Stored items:
== Segment start ==

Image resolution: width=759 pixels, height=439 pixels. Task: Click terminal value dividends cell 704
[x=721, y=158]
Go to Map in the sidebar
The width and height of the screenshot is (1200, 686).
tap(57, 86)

== Segment end ==

YOUR ASSIGNMENT:
Here the job is to restate all of the data word for word.

EXERCISE SOLUTION:
Image resolution: width=759 pixels, height=439 pixels. Task: Click terminal value dividends cell 704
[x=721, y=158]
Go to Map in the sidebar
The width and height of the screenshot is (1200, 686).
tap(57, 86)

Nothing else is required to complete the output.